What needs to be done -
It is required that all of the data be written out exactly.

Pixel coordinate grounding data:
§ §

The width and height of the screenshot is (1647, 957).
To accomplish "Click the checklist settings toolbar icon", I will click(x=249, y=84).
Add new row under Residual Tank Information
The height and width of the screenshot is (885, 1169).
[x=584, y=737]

§ §

Exercise result -
The width and height of the screenshot is (1647, 957).
To accomplish "Click the checklist settings toolbar icon", I will click(x=249, y=84).
Add new row under Residual Tank Information
The height and width of the screenshot is (885, 1169).
[x=584, y=737]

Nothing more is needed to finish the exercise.